There are always, within the population, individuals who have no one to collect medicines for them when they are ill. The group predominantly affected are the elderly but, especially in a situation in which a significant proportion of the population is affected by a flu pandemic, there will be others. In normal circumstances we have a tried and trusted system of asking local pharmacies to deliver medications, including emergency medications, to people’s homes.
So as I pour through the numerous, and in many respects very helpful, protocols and guidance packages regarding the treatment phase of the H1N1 pandemic, my question is whether a similar mechanism is in place for the distribution of antivirals. If there is, I can’t find information about it anywhere. As chemists are not, at least in my area, dispensing antivirals (this takes place instead from designated distribution centres) I cannot ask them to deliver these when necessary, even when they are already delivering other required drugs such as antibiotics.

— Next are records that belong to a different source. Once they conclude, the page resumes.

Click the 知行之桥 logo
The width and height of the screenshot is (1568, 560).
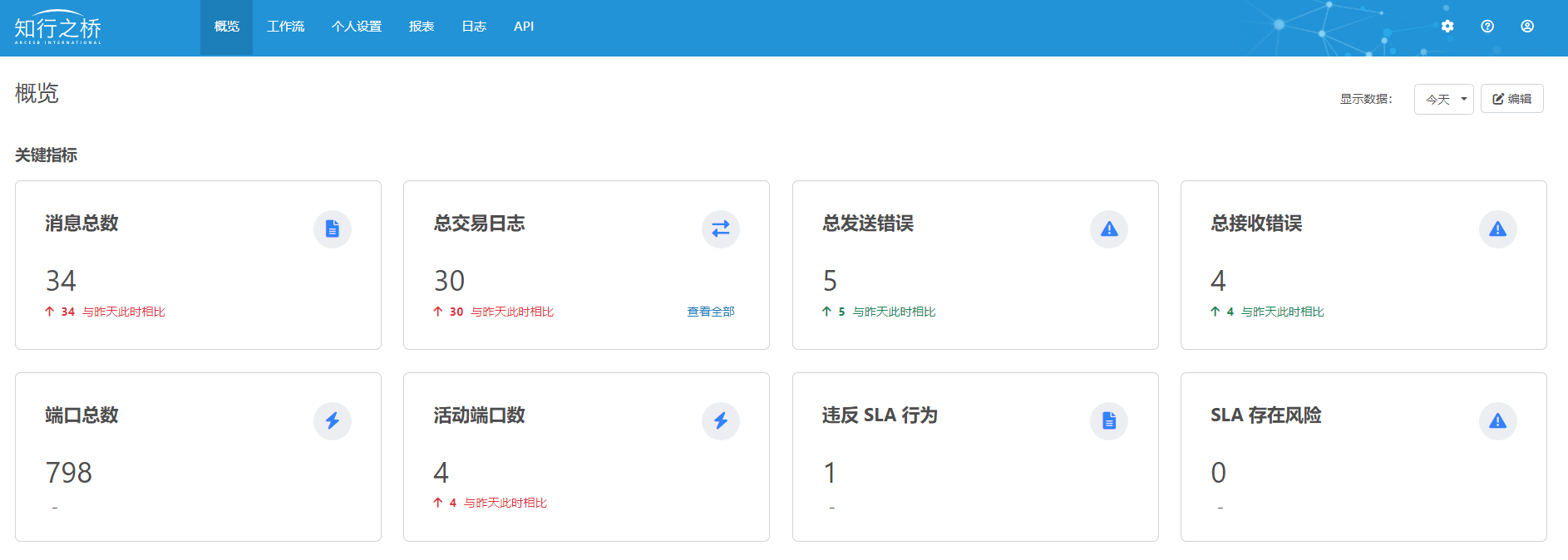coord(58,28)
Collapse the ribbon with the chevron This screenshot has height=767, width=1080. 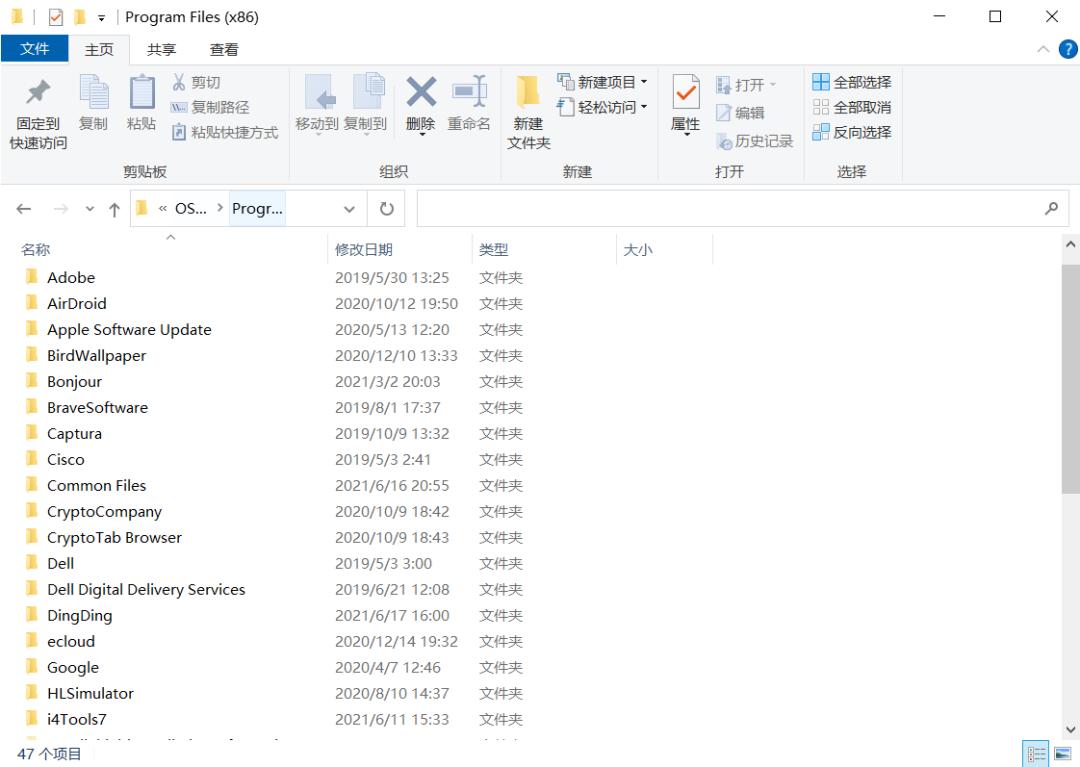click(x=1043, y=49)
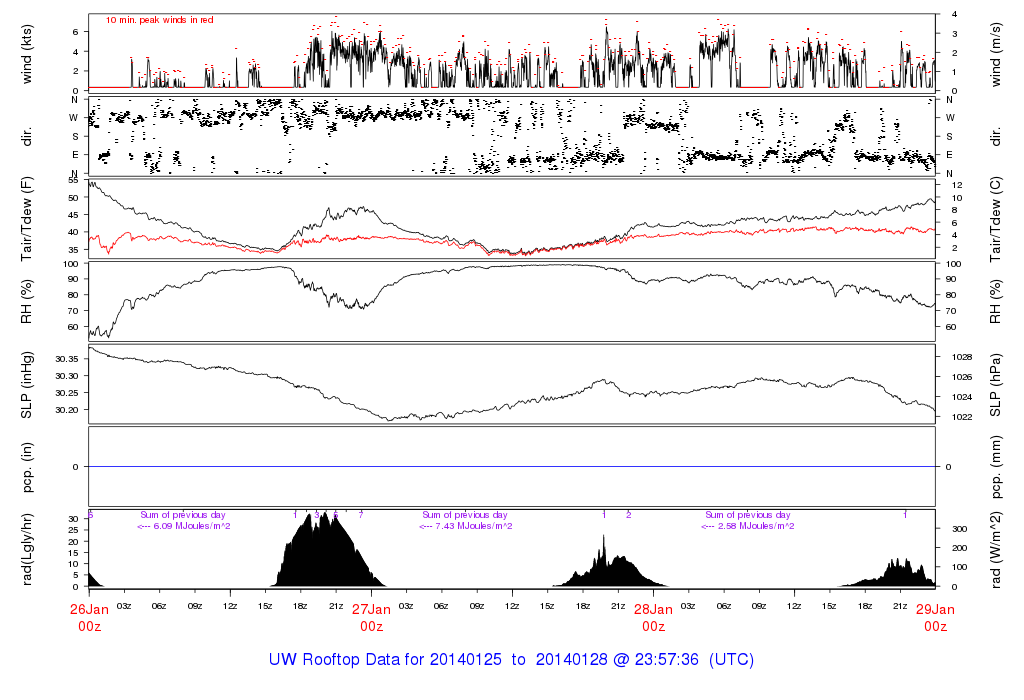Click the 'SLP (inHg)' axis label
Viewport: 1024px width, 700px height.
point(27,384)
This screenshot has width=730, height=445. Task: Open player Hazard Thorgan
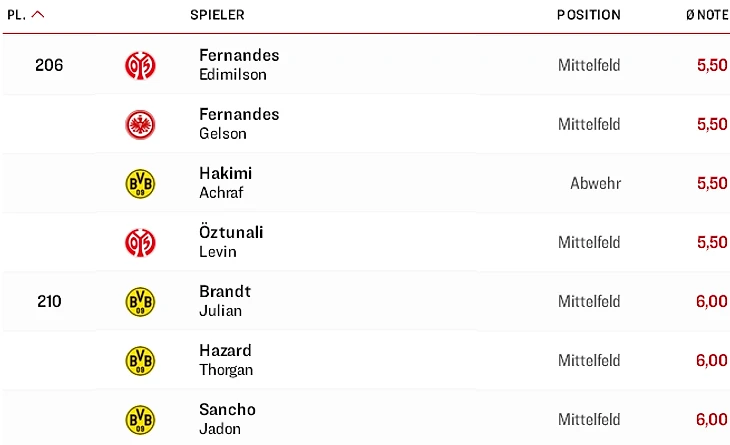tap(226, 360)
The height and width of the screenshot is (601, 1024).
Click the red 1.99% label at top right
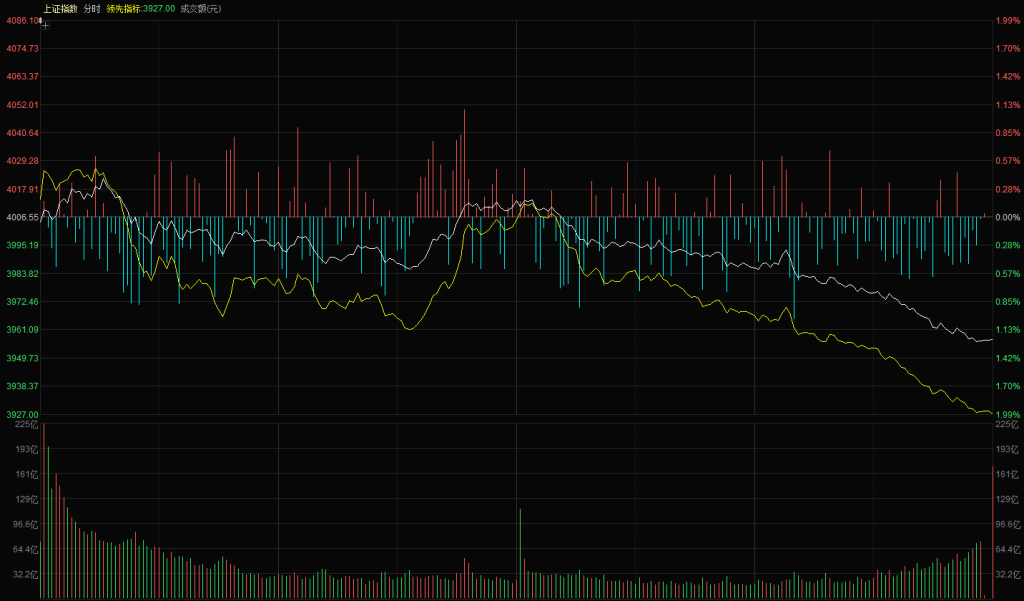[1007, 20]
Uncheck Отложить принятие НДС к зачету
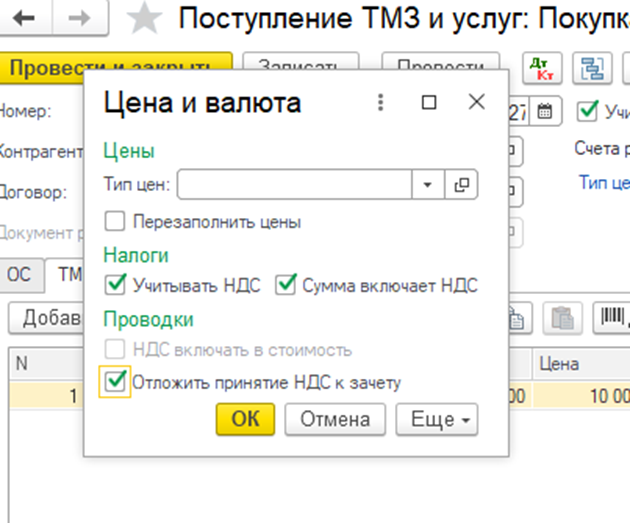Viewport: 630px width, 523px height. [115, 381]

We need a system in place now, before things get even busier and before there are even less well people out there to act as all our flu buddies. I would suggest that chemists are in an ideal position to undertake this important task. To do so they will need to be given a stock of antivirals and a system of renumeration that recognises the increased workload involved. That way flu patients whose buddy also has flu can still get the help they need. And the system needs to be publicised, especially to the elderly. So that older people, especially those already struggling on their own with flu won’t decide there’s no point asking for help because they’ve got no one to collect the antivirals for them.